Muerta de susto, la historia burguesa ha intentado relatar la historia de la Tristeza como la enfermedad de la melancolía. Cuando se dividió el mundo en la esfera de lo público y lo privado, la Tristeza fue condenada al lugar de lo íntimo y femenino. De ser el caso, la Tristeza debía refugiarse solo en la intimidad, donde no pudiera ser vista por nadie, arrinconada junto al amor y las pasiones, mientras todo lo demás, sobre todo la acción política, debía ser objeto de publicidad y exhibición.

No era de buen gusto demostrar las emociones y menos la tristeza, porque en el imperio de la razón prevalecería la higiene corporal y mental y no habría cabida para nada que remontara al lugar de lo instintivo o sentimental. Aquel estado estaba negado por el designio de los nuevos tiempos donde solo sería posible la belleza inconmensurable y la felicidad. El que acusaba tristeza aguda era tratado como un ser anormal por el psiquiatra, quien debía curar la alteración y restablecer la racionalidad. Un supertriste era un mal ejemplo, puesto que ponía en riesgo el equilibrio que debía garantizar el trabajo y la producción, en tiempos en que la fuerza obrera era considerada un factor económico y una mercancía.

────────────────────

▸ Preguntas del material
[a] ¿Cómo resumirías en una lista breve el párrafo del texto sobre la Tristeza que empieza con "Muerta de susto", conservando sus datos principales?
[b] ¿Puedes reescribir el pasaje del texto sobre la Tristeza que comienza con las palabras que contienen "No era de buen" y termina con "y una mercancía.", cambiando "psiquiatra" por "médico"?
[c] ¿Cómo seguiría el texto sobre la Tristeza después de su última oración? Escribe esa continuación.

▸ Fragmentos de un conjunto de datos
────────────────────

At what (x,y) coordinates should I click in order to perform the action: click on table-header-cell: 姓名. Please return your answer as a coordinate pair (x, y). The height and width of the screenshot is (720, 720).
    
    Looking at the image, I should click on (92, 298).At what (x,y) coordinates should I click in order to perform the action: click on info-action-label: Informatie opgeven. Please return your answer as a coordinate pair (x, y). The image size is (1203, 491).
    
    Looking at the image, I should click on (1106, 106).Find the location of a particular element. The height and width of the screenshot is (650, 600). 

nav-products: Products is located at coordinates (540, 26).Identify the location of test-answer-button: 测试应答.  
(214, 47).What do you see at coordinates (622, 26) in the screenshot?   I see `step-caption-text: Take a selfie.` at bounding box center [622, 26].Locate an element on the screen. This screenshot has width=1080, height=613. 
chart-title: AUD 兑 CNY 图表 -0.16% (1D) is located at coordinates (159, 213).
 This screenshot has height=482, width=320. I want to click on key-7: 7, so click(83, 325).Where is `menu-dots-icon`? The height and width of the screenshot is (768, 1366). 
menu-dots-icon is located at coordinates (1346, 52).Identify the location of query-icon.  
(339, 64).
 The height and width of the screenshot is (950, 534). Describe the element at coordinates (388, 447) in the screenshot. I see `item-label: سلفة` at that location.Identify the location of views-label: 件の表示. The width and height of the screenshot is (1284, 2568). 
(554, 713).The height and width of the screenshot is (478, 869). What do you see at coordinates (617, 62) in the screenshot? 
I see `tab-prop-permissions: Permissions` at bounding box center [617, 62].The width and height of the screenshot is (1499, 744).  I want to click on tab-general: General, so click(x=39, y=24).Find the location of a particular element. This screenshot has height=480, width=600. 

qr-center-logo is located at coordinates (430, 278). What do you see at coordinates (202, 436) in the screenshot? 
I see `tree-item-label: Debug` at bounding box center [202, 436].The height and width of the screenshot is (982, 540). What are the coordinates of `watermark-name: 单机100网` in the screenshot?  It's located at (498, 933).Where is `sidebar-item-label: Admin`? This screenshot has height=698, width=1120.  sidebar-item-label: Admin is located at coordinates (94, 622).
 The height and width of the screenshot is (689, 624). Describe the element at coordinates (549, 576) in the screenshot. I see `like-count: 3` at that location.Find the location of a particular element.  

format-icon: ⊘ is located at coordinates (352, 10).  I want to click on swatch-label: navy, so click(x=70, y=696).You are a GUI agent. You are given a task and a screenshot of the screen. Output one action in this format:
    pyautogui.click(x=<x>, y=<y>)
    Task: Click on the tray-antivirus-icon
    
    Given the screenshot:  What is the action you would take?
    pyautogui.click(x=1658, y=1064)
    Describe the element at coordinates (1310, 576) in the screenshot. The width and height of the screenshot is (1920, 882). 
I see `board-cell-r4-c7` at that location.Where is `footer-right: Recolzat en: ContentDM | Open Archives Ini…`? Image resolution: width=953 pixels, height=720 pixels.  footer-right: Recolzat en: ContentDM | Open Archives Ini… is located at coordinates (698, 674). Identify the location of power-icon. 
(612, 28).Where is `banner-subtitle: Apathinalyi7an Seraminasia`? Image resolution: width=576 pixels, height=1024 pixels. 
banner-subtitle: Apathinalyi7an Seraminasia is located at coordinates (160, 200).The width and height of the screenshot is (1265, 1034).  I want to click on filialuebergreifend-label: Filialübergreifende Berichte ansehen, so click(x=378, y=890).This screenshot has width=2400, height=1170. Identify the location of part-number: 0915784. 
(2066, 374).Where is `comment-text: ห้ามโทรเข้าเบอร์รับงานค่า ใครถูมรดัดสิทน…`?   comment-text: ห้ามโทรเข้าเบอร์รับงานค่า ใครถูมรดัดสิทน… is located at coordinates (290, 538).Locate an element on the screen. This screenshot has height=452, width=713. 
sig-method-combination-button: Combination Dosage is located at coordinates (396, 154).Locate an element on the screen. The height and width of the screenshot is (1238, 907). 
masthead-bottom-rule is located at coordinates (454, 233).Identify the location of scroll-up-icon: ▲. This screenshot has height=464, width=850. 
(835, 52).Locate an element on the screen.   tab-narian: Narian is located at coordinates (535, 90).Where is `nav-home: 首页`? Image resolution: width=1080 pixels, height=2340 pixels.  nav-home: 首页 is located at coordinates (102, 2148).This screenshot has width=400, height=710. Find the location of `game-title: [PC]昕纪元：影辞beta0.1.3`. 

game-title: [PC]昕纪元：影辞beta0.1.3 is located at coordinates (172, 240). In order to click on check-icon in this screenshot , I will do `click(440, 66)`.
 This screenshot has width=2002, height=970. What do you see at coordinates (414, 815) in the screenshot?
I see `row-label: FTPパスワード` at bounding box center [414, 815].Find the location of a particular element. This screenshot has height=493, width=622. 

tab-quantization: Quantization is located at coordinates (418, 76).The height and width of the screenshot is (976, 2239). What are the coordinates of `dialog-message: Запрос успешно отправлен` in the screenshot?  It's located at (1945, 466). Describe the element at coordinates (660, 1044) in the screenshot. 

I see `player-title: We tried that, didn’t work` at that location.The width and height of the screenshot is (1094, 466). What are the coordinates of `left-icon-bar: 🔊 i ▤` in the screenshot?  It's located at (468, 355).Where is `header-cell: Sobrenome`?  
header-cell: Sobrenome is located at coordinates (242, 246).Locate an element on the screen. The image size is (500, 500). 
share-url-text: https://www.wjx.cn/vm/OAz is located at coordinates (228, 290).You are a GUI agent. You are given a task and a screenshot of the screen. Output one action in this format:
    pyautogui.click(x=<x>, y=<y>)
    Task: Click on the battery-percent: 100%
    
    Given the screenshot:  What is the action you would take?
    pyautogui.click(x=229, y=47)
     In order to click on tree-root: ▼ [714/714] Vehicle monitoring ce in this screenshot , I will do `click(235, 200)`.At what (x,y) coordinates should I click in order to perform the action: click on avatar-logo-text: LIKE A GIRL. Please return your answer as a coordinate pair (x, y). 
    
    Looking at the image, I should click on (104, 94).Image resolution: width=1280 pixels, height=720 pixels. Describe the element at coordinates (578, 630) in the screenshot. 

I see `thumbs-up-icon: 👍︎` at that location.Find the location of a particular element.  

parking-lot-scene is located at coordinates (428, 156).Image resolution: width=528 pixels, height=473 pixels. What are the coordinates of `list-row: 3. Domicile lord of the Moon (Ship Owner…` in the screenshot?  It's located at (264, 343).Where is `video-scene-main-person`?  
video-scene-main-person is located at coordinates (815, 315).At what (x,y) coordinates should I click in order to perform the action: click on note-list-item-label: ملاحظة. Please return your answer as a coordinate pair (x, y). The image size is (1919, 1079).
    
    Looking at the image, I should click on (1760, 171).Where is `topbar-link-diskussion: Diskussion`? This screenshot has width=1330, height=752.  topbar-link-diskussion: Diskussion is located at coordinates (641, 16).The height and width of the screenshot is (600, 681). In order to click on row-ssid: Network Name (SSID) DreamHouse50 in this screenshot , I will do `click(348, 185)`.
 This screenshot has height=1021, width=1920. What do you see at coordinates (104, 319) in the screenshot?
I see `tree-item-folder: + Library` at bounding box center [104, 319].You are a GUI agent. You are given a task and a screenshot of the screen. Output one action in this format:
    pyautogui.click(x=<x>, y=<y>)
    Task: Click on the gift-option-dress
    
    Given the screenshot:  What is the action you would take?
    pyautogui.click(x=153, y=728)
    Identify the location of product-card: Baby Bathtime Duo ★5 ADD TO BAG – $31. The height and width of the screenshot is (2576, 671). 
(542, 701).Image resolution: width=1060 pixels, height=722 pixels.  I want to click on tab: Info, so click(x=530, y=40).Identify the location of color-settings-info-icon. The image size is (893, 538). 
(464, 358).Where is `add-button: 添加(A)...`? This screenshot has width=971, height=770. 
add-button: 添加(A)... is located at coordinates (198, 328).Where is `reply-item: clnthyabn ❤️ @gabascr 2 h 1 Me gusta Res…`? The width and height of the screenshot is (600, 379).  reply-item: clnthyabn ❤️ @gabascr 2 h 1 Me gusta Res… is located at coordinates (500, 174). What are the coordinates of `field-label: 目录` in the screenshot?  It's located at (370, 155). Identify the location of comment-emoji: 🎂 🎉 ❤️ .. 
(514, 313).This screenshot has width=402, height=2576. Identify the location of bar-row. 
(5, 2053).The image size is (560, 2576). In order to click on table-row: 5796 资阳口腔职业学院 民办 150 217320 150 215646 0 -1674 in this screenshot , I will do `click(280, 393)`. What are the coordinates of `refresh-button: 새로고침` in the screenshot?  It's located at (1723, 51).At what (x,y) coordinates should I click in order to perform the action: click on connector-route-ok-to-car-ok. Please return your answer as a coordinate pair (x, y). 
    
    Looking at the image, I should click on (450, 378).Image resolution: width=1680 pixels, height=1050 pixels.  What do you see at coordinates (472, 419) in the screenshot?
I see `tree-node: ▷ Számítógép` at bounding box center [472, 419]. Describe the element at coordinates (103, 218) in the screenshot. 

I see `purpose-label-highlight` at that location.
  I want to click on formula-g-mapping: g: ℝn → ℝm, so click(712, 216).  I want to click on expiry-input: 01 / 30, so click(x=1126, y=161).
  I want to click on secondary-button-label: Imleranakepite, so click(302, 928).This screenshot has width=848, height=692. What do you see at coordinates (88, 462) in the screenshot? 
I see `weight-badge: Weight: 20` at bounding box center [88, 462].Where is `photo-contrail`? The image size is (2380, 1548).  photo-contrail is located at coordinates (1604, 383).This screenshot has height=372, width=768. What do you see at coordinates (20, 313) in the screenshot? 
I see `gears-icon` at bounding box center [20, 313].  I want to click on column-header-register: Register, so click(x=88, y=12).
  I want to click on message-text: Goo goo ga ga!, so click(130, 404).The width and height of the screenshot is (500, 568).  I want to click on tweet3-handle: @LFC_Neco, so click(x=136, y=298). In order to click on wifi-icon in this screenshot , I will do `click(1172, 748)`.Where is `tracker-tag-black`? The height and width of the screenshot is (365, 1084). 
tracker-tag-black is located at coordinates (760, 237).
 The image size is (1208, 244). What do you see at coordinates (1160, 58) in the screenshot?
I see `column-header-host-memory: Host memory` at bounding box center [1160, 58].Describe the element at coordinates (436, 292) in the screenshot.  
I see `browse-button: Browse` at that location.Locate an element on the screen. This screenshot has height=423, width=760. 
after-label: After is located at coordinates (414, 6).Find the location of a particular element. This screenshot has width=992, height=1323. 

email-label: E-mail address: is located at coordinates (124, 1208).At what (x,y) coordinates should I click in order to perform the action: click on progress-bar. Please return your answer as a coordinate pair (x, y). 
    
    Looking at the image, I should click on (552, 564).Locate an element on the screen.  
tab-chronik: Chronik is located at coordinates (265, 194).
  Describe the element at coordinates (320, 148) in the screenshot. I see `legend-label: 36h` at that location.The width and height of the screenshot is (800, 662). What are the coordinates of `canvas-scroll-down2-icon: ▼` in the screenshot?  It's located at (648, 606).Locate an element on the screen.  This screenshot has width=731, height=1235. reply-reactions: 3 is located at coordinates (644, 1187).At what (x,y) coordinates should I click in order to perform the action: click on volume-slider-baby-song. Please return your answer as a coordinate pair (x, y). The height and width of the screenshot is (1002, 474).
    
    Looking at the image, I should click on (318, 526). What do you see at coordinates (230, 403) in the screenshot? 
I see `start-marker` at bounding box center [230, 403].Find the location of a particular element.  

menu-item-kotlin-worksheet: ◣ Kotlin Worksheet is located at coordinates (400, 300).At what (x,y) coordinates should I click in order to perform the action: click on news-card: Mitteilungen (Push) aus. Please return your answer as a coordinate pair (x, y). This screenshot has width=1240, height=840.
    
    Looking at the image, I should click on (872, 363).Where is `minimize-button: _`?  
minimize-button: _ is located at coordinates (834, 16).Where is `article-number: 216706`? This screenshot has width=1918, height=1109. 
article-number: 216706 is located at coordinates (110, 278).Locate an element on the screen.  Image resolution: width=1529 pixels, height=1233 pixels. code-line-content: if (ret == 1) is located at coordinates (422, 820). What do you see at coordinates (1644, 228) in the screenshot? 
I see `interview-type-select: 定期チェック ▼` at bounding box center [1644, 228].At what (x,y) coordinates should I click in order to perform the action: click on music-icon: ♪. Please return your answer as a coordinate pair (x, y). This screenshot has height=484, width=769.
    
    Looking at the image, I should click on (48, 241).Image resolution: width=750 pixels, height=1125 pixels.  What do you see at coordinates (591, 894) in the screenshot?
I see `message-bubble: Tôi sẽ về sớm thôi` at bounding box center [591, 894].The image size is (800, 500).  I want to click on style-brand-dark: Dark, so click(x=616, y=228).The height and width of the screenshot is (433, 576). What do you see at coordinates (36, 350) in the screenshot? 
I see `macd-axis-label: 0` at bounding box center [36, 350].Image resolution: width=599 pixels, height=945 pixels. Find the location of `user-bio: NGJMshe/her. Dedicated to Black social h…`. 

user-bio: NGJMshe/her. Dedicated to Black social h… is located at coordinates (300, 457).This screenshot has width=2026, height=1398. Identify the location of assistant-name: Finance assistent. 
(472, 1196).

────────────────────

▸ Respuestas de actividades
[a]
- Por miedo, la historia burguesa ha presentado la Tristeza como la enfermedad de la melancolía.
- Al dividirse el mundo entre lo público y lo privado, la Tristeza quedó confinada a lo íntimo y femenino.
- Debía ocultarse en la intimidad, junto al amor y las pasiones, mientras todo lo demás, sobre todo la acción política, se volvía objeto de publicidad y exhibición.

[b]
No era de buen gusto demostrar las emociones y menos la tristeza, porque en el imperio de la razón prevalecería la higiene corporal y mental y no habría cabida para nada que remontara al lugar de lo instintivo o sentimental. Aquel estado estaba negado por el designio de los nuevos tiempos donde solo sería posible la belleza inconmensurable y la felicidad. El que acusaba tristeza aguda era tratado como un ser anormal por el médico, quien debía curar la alteración y restablecer la racionalidad. Un supertriste era un mal ejemplo, puesto que ponía en riesgo el equilibrio que debía garantizar el trabajo y la producción, en tiempos en que la fuerza obrera era considerada un factor económico y una mercancía.

[c]
Pero a pesar de los afanes de la psiquiatría y todos los intentos de disciplinar la sociedad, la Tristeza ha logrado construir su esfera propia, sin ser enfermedad ni melancolía, porque es un estado humano intermitente y chicloso amelcochado, que se adhiere al alma y se anuda entre el esófago y el vientre. Existe, puesto que quien no la conoce tampoco puede reconocer la plenitud. Por eso, mientras lo humano perviva, la Tristeza media enferma y media patoja, existirá.

Aunque la historia no ha escrito mucho sobre ese estado profundamente humano, a veces necesario para la contemplación de la maravilla del mundo, la literatura y la poesía se mostraron rebeldes y capturaron la metáfora de tristeza y con palabras análogas aludieron al estado triste. Neruda la verbalizó en canto, de tal modo que logró en una de sus poesías transmitir su espasmo y cuando la echó de su casa, le dijo: Tristeza, escarabajo de siete patas rotas,/ huevo de telaraña,/ rata descalabrada,/esqueleto de perra:/Aquí no entras./No pasas./Ándate./Vuelve al sur con tu paraguas,/vuelve/al norte con tus dientes de culebra./Aquí vive un poeta.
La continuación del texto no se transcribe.